* **WHAT YOU WILL DO**:
Quote the whole listing verbatim.

* **DATA SECTION**:

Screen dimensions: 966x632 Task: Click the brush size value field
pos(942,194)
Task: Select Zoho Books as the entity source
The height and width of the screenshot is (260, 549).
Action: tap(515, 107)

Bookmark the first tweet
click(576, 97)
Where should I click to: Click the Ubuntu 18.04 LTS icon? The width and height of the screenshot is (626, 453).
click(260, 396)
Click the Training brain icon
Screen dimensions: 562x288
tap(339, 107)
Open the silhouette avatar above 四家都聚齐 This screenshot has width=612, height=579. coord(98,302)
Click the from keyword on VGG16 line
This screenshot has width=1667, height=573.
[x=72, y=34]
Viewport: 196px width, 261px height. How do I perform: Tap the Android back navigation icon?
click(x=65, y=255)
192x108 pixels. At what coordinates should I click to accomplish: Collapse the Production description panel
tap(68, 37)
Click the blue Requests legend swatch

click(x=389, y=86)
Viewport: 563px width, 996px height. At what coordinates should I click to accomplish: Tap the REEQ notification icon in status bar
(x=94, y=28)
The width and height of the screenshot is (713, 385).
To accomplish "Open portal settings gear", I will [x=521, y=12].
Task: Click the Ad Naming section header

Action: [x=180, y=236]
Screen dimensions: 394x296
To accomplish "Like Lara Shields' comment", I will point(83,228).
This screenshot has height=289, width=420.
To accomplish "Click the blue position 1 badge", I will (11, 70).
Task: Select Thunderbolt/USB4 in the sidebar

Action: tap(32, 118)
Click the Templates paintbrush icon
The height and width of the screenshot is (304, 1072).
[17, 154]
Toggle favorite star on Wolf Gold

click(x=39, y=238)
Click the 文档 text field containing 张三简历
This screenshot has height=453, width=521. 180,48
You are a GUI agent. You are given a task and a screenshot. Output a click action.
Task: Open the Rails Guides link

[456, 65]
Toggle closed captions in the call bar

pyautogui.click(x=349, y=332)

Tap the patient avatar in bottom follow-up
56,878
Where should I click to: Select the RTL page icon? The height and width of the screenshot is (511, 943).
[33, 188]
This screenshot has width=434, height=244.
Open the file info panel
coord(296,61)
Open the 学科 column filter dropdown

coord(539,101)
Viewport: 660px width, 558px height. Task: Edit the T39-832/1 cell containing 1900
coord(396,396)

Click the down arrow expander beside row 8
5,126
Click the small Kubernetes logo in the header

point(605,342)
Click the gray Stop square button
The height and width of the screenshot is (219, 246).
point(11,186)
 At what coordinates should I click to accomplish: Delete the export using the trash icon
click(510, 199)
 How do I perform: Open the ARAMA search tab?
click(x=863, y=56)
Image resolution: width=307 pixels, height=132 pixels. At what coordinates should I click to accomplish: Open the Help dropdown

* **TASK OUTPUT**:
Screen dimensions: 966x632 Task: Click the brush size value field
pos(942,194)
Task: Select Zoho Books as the entity source
The height and width of the screenshot is (260, 549).
Action: tap(515, 107)

Bookmark the first tweet
click(576, 97)
Where should I click to: Click the Ubuntu 18.04 LTS icon? The width and height of the screenshot is (626, 453).
click(260, 396)
Click the Training brain icon
Screen dimensions: 562x288
tap(339, 107)
Open the silhouette avatar above 四家都聚齐 This screenshot has width=612, height=579. coord(98,302)
Click the from keyword on VGG16 line
This screenshot has width=1667, height=573.
[x=72, y=34]
Viewport: 196px width, 261px height. How do I perform: Tap the Android back navigation icon?
click(x=65, y=255)
192x108 pixels. At what coordinates should I click to accomplish: Collapse the Production description panel
tap(68, 37)
Click the blue Requests legend swatch

click(x=389, y=86)
Viewport: 563px width, 996px height. At what coordinates should I click to accomplish: Tap the REEQ notification icon in status bar
(x=94, y=28)
The width and height of the screenshot is (713, 385).
To accomplish "Open portal settings gear", I will [x=521, y=12].
Task: Click the Ad Naming section header

Action: [x=180, y=236]
Screen dimensions: 394x296
To accomplish "Like Lara Shields' comment", I will point(83,228).
This screenshot has height=289, width=420.
To accomplish "Click the blue position 1 badge", I will (11, 70).
Task: Select Thunderbolt/USB4 in the sidebar

Action: tap(32, 118)
Click the Templates paintbrush icon
The height and width of the screenshot is (304, 1072).
[17, 154]
Toggle favorite star on Wolf Gold

click(x=39, y=238)
Click the 文档 text field containing 张三简历
This screenshot has height=453, width=521. 180,48
You are a GUI agent. You are given a task and a screenshot. Output a click action.
Task: Open the Rails Guides link

[456, 65]
Toggle closed captions in the call bar

pyautogui.click(x=349, y=332)

Tap the patient avatar in bottom follow-up
56,878
Where should I click to: Select the RTL page icon? The height and width of the screenshot is (511, 943).
[33, 188]
This screenshot has width=434, height=244.
Open the file info panel
coord(296,61)
Open the 学科 column filter dropdown

coord(539,101)
Viewport: 660px width, 558px height. Task: Edit the T39-832/1 cell containing 1900
coord(396,396)

Click the down arrow expander beside row 8
5,126
Click the small Kubernetes logo in the header

point(605,342)
Click the gray Stop square button
The height and width of the screenshot is (219, 246).
point(11,186)
 At what coordinates should I click to accomplish: Delete the export using the trash icon
click(510, 199)
 How do I perform: Open the ARAMA search tab?
click(x=863, y=56)
Image resolution: width=307 pixels, height=132 pixels. At what coordinates should I click to accomplish: Open the Help dropdown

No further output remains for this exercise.